- [DESCRIPCIÓN DE LA TAREA]
¿Puedes retomar el texto sobre los chiles más picantes del mundo y seguir escribiéndolo a partir de su última frase?

Al friki estadounidense Ed Currie, propietario de la PuckerButt Pepper Company en Fort Mill (Carolina del Sur), debemos el dudoso mérito de haber creado una salvajada como el Carolina Reaper, cruzando en 2013 un chile originario de Paquistán con otro caribeño de Saint-Vincent. Cuando perdió el récord Guinness del ají más picante del mundo en beneficio del Dragon’s Breath (Aliento del dragón) del galés Mike Smith, se puso tan celoso que se lanzó inmediatamente a crear Pepper X, que es desde 2017 la mayor salvajada (3,18 millones de SHU) que existe sobre el planeta.
Dichos ejemplares no se encuentran, claro, en la frutería del barrio, en la misma balda que simpáticas marcas como el Tabasco, el Piri Piri Ai Ai, la Huy Fong Sriracha o el Frank’s Red Hot, sino que se venden en forma de salsas a administrar con cuentagotas a través de páginas web para iniciados como Heatonist. Si se atreven a probarlo, háganlo por su cuenta y riesgo. Yo no me responsabilizo de nada.

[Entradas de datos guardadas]
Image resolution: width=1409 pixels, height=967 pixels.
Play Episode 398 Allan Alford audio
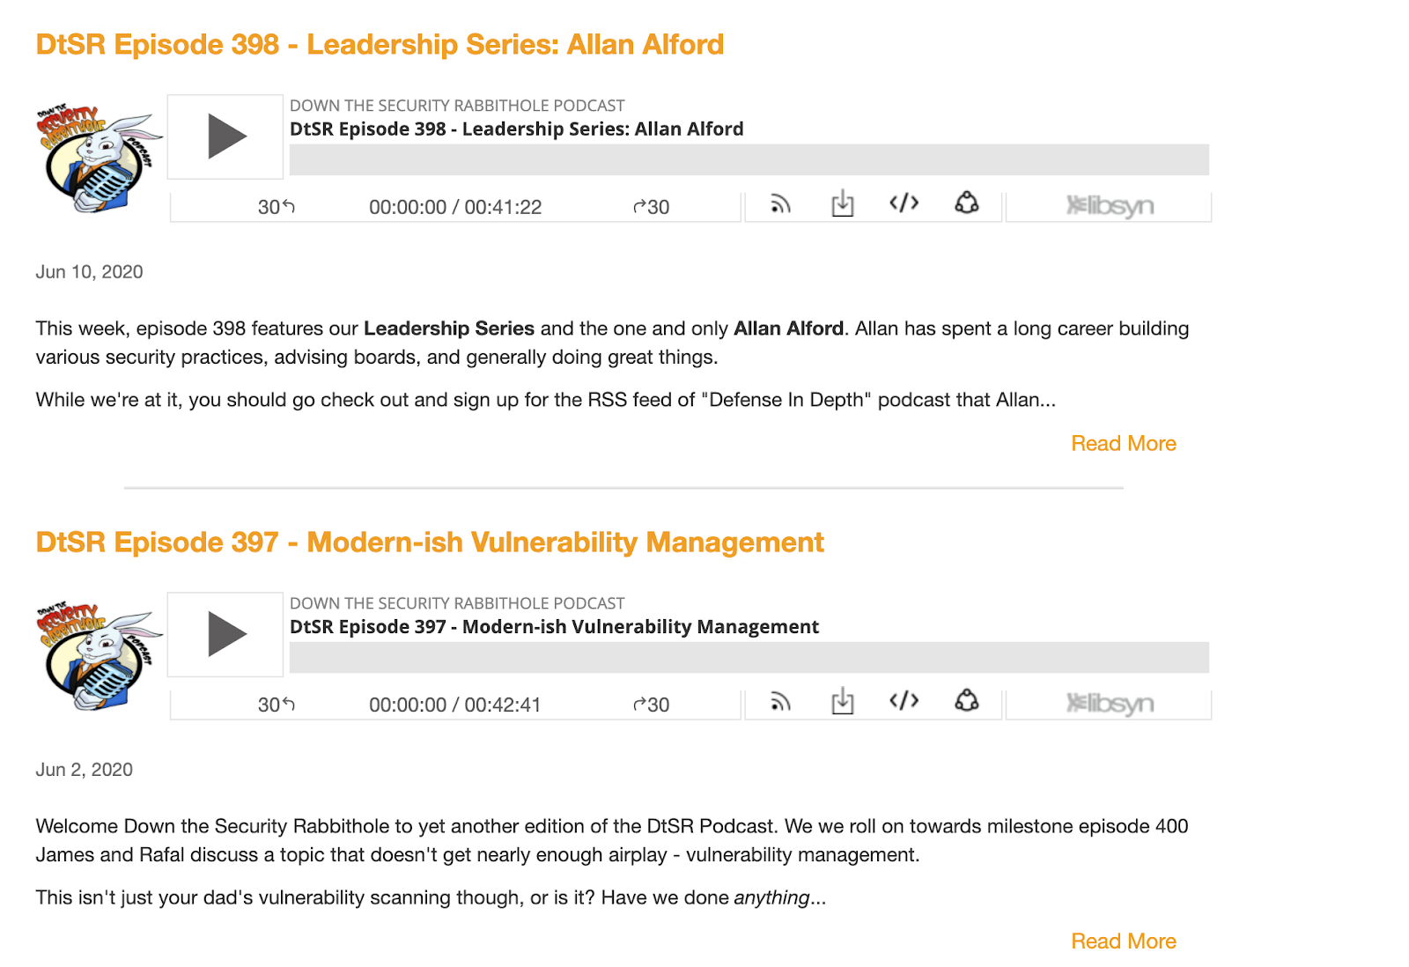click(226, 137)
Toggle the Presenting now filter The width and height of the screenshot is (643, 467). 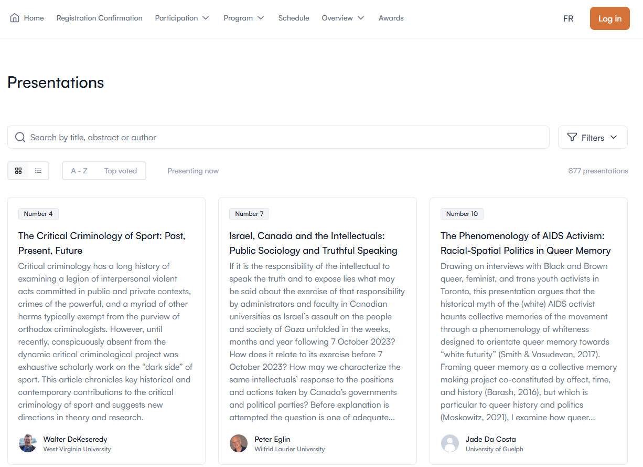[193, 171]
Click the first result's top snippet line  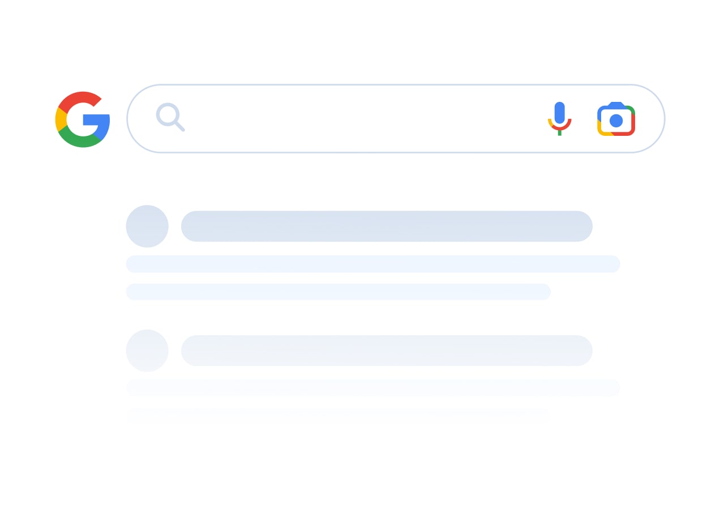click(x=373, y=264)
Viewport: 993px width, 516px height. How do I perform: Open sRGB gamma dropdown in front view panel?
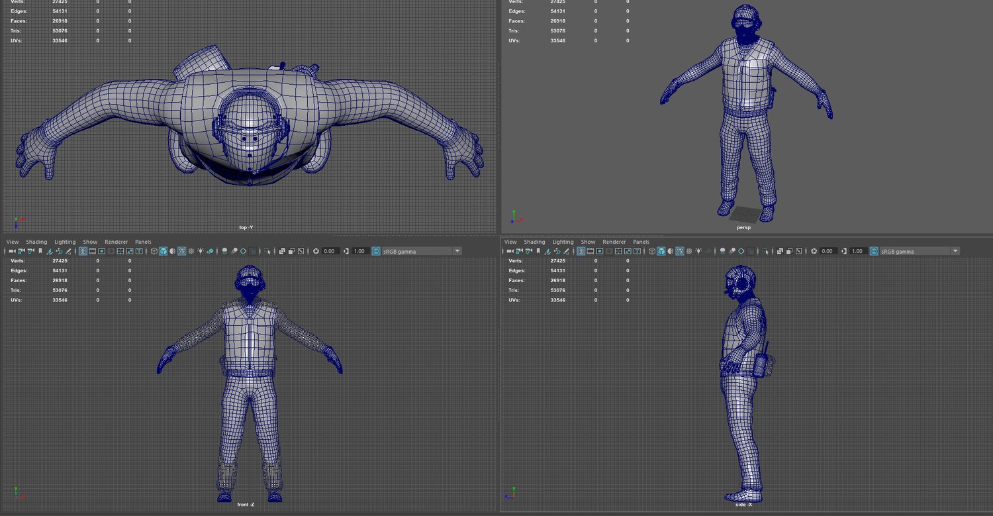(457, 252)
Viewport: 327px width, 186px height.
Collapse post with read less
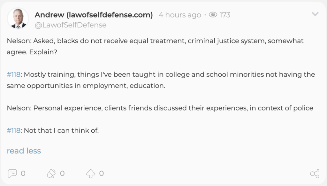pyautogui.click(x=24, y=151)
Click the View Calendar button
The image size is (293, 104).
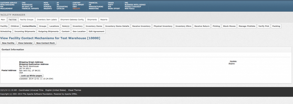[25, 43]
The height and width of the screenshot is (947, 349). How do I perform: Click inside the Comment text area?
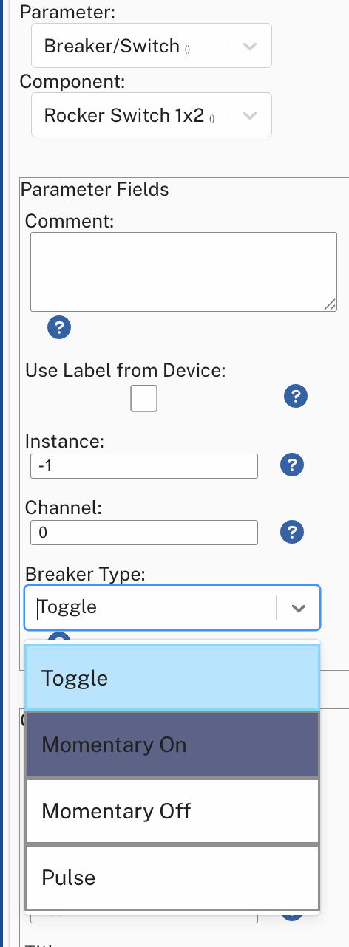[x=183, y=272]
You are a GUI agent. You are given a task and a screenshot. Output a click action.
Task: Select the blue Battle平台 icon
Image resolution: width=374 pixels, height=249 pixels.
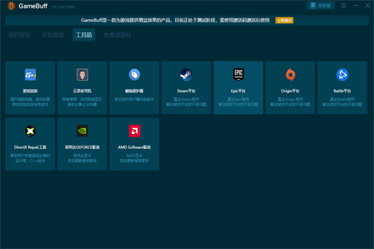click(342, 75)
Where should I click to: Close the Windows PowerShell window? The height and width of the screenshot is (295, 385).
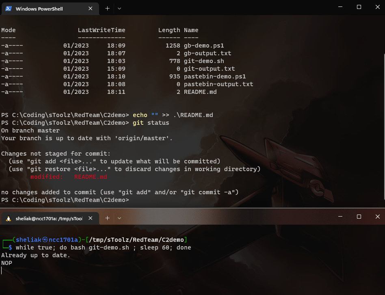(377, 7)
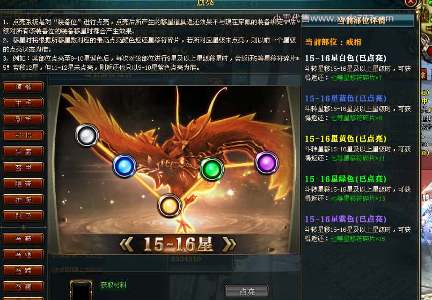Viewport: 432px width, 300px height.
Task: Go to next star level arrow
Action: click(x=229, y=244)
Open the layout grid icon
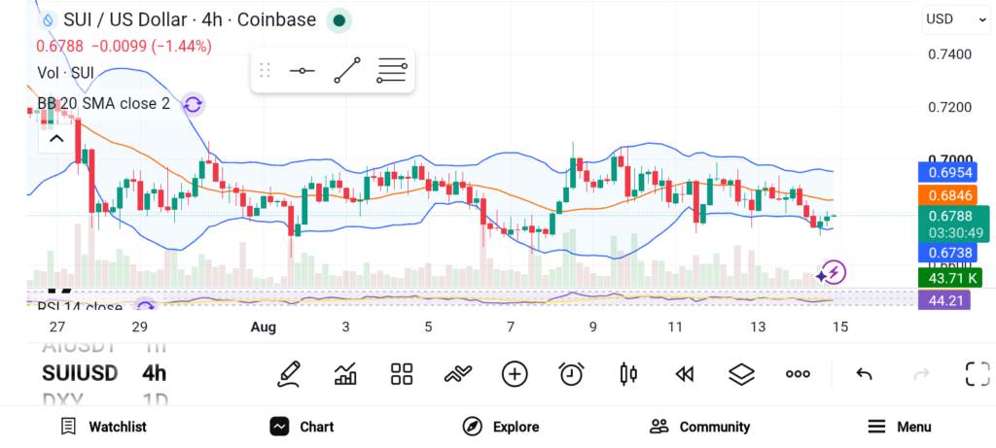The image size is (996, 448). pyautogui.click(x=402, y=374)
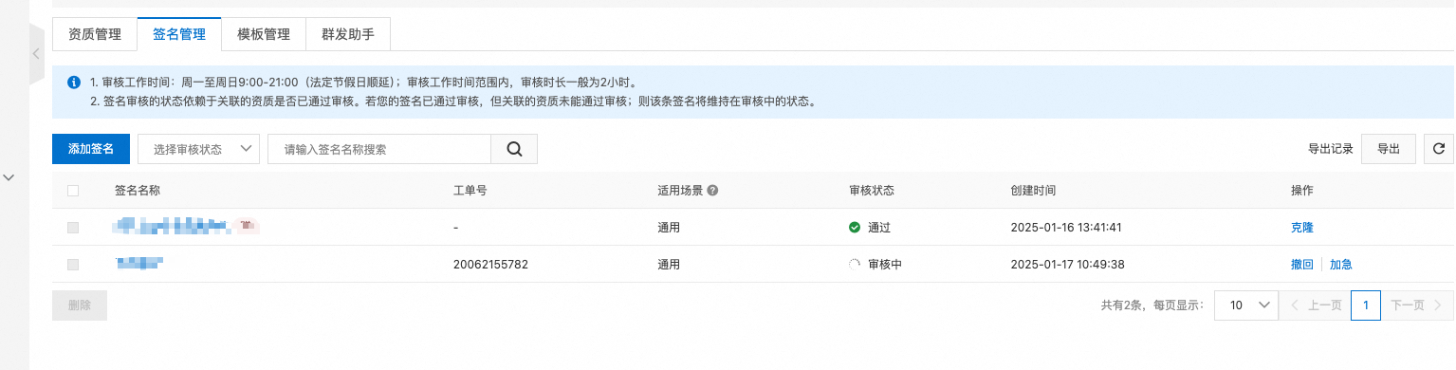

- [TU RESPUESTA]
«La capsaicina entra en contacto con el cuerpo. Se produce una sensación de ardor en labios, lengua, garganta… Sube la temperatura del cuerpo. Nuestras mejillas se ruborizan. Nuestro cerebro interpreta el picor como calor y activa un plan defensivo para apagar el fuego. Lagrimeo, secreción nasal, salivación, sudores. Se acelera el ritmo cardíaco. Fluye la adrenalina, se liberan las endorfinas desvaneciendo el dolor y se genera un deseo casi irrefrenable de repetir», explica Anilú Cigueñas acerca de los distintos estadios que siguen a la ingesta de picante.
Yo me he enchilado –como dicen los mexicanos– solo una vez en mi vida. Fue por pura casualidad, en el restaurante limeño Costanera 700 del añorado Humberto Sato. Mastiqué sin querer un ají entero con toda su placenta y sus semillas y literalmente la boca me ardió, la cabeza se me fue del revés, me puse a sudar y empecé a marearme. «¡Agua! ¡Rápido!», sugirió un amigo presente. Pero otro más avezado terció: «¡De ningún modo! Mejor que beba un Pisco Sour, coma algo de pan y salga a que le de el aire». Aquella experiencia terrible nunca me quitó el deseo de seguir comiendo sabroso. Simplemente, empecé a ser moderado y precavido.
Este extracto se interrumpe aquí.